• **WHAT TO WORK ON**
Count how many lines of the items below contain the string "screenshot", treating uppercase and lowercase as different, and reply with the number alone.

• **ENTRIES PROVIDED**
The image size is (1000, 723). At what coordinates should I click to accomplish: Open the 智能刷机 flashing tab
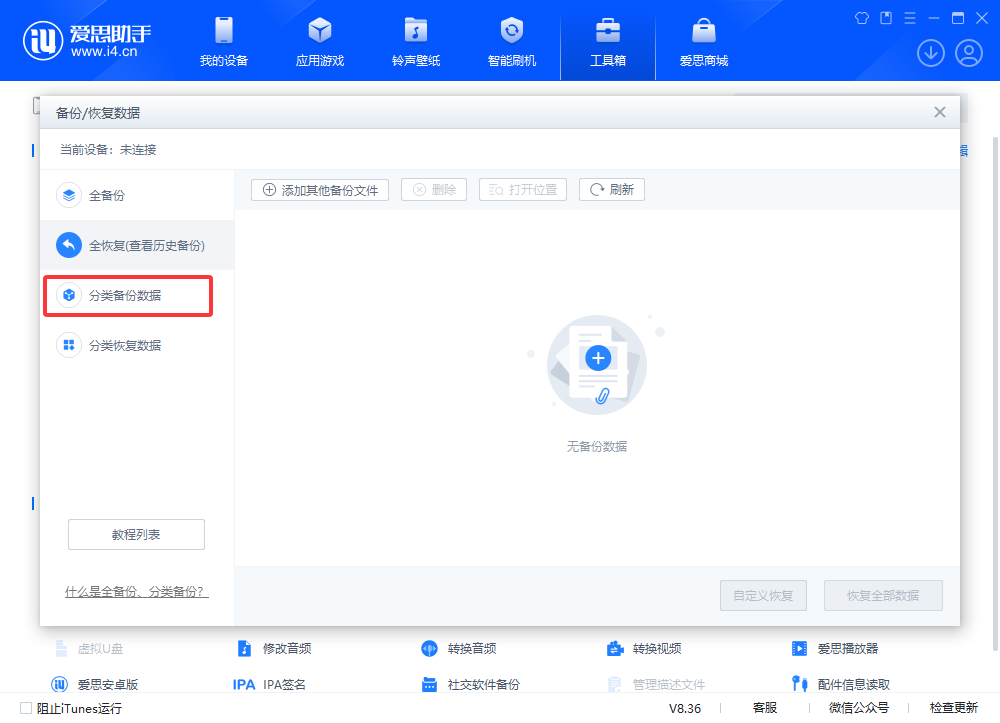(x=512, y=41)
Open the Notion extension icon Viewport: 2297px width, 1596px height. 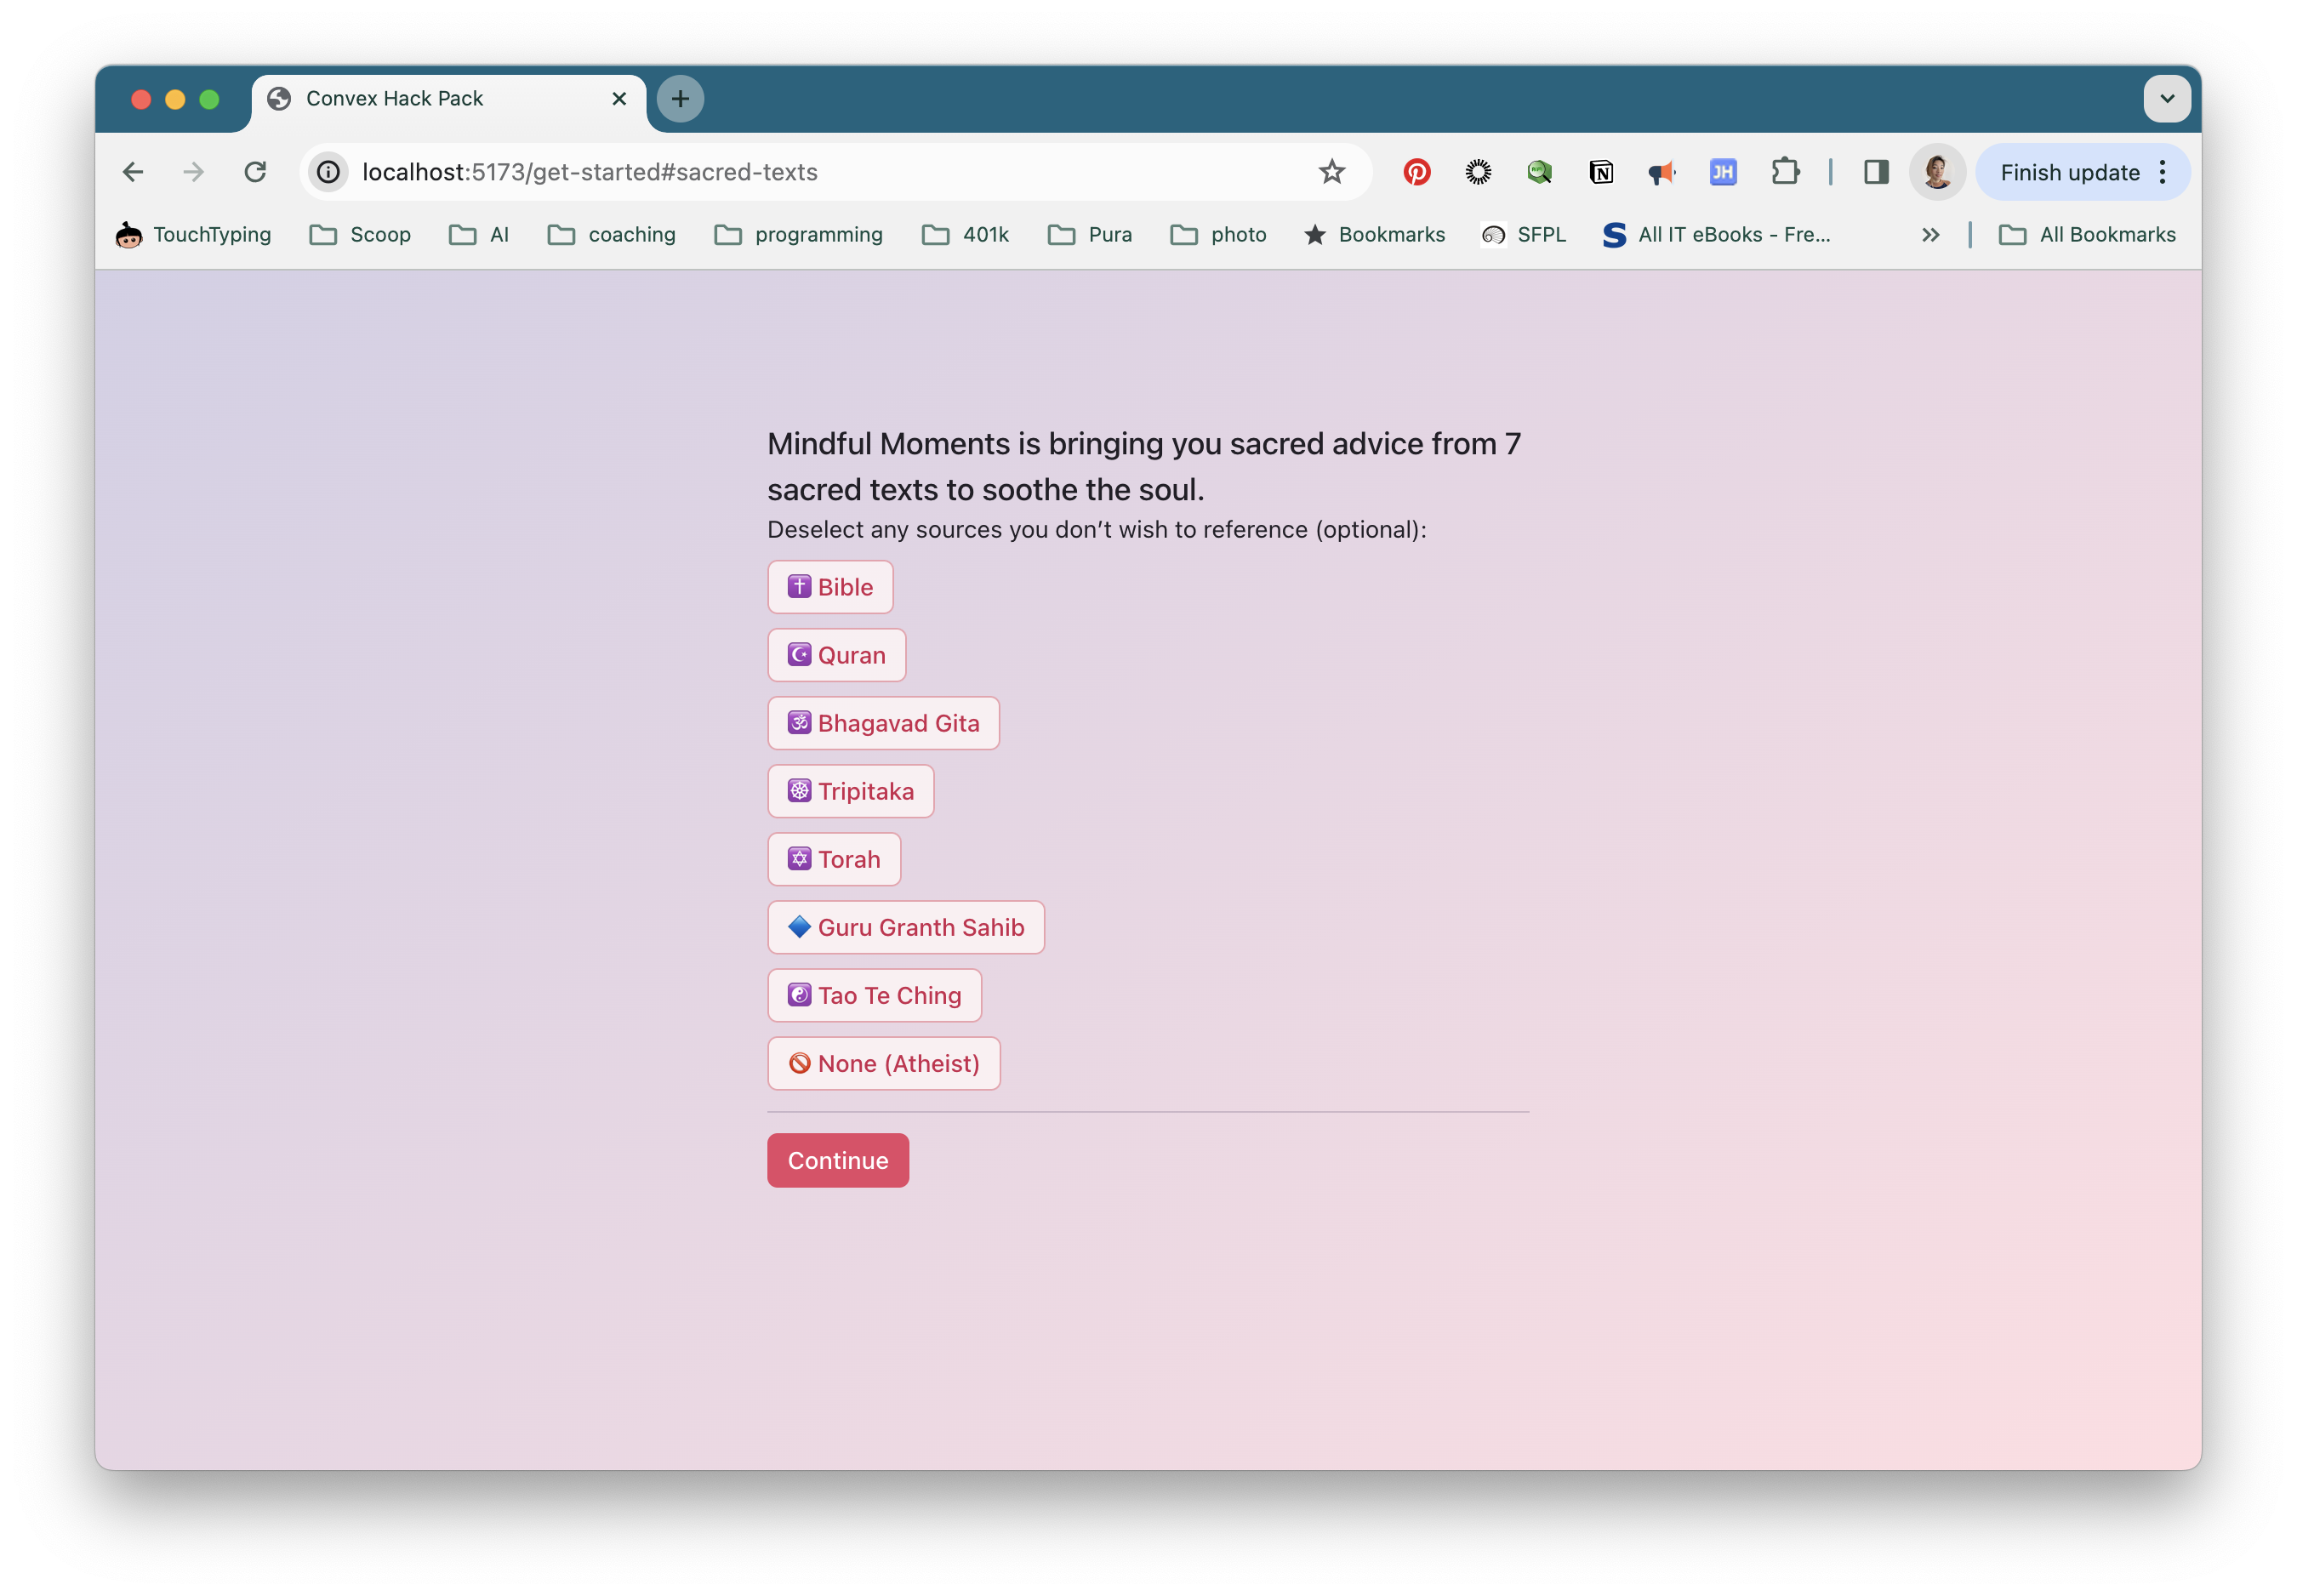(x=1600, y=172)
--
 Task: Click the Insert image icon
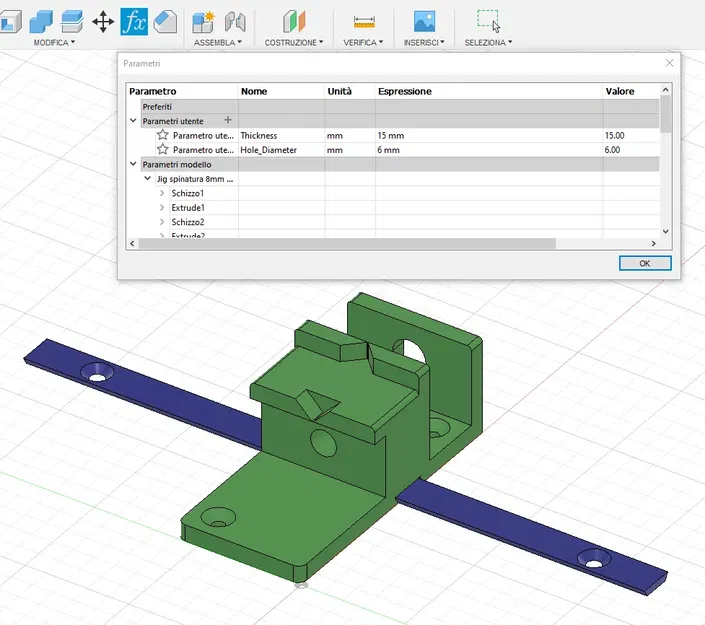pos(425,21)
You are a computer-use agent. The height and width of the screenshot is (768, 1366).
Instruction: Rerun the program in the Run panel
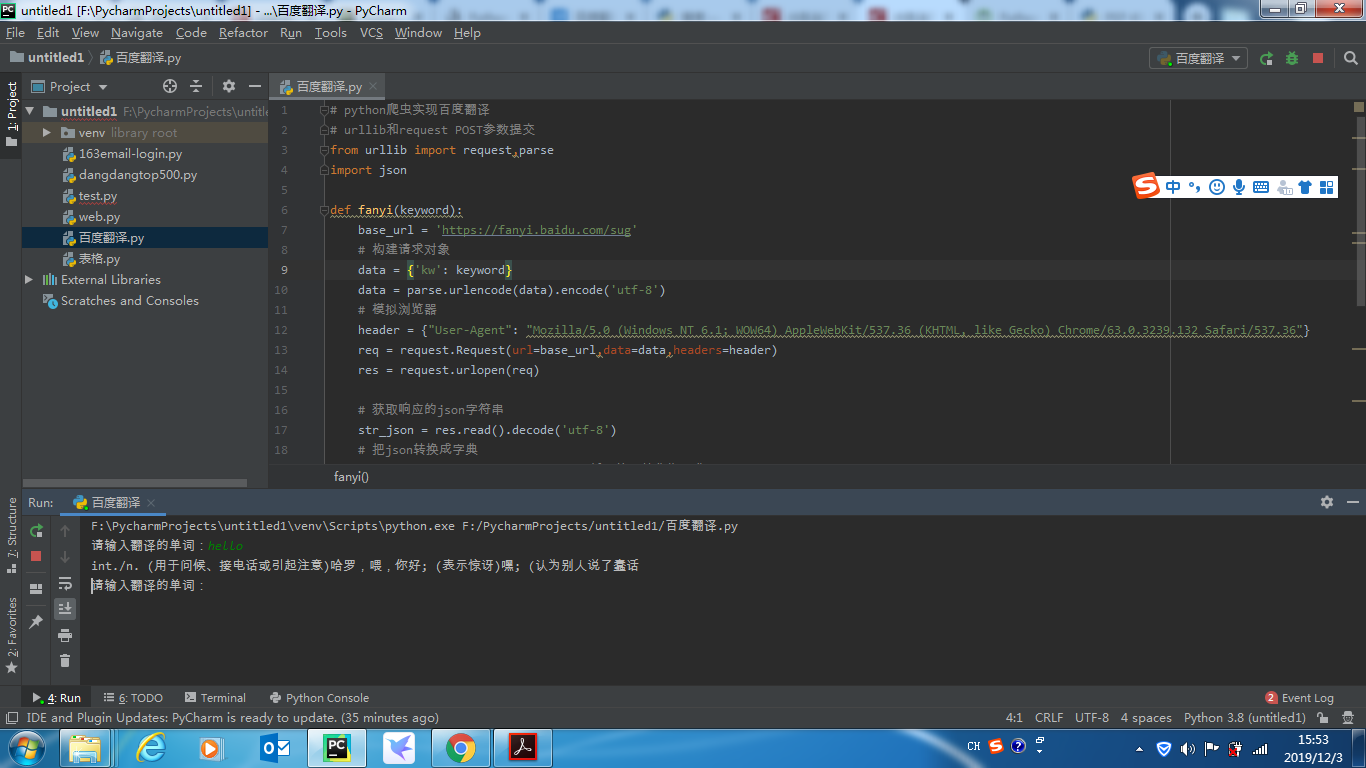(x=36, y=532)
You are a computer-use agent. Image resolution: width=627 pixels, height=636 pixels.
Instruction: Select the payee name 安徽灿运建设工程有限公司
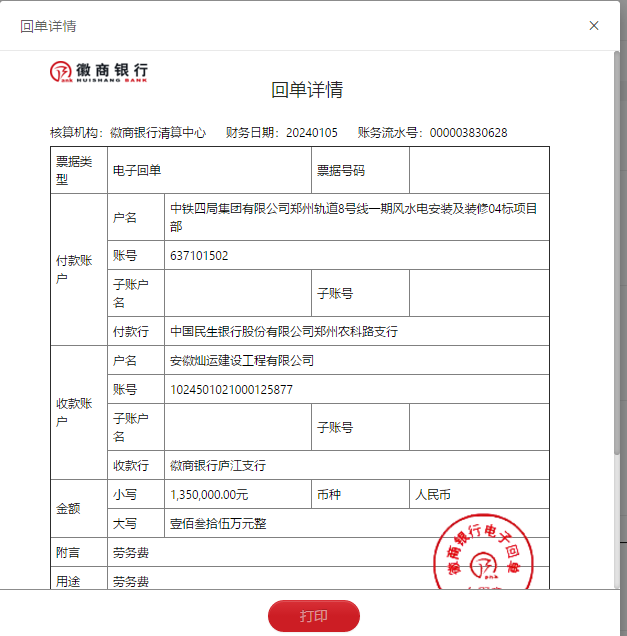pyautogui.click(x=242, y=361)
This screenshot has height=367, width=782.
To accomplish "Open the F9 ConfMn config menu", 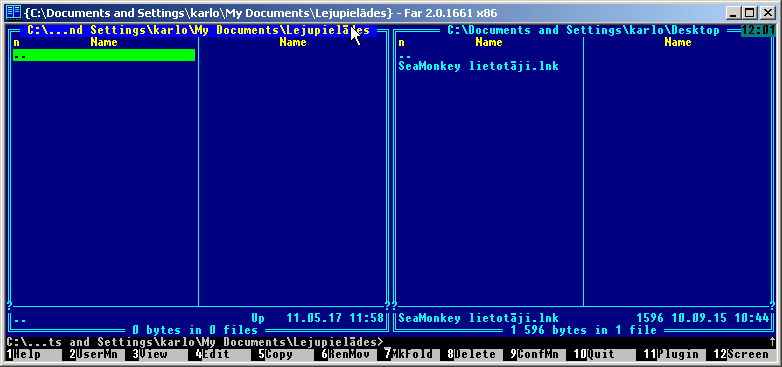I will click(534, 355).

• **EXPECTED OUTPUT**
2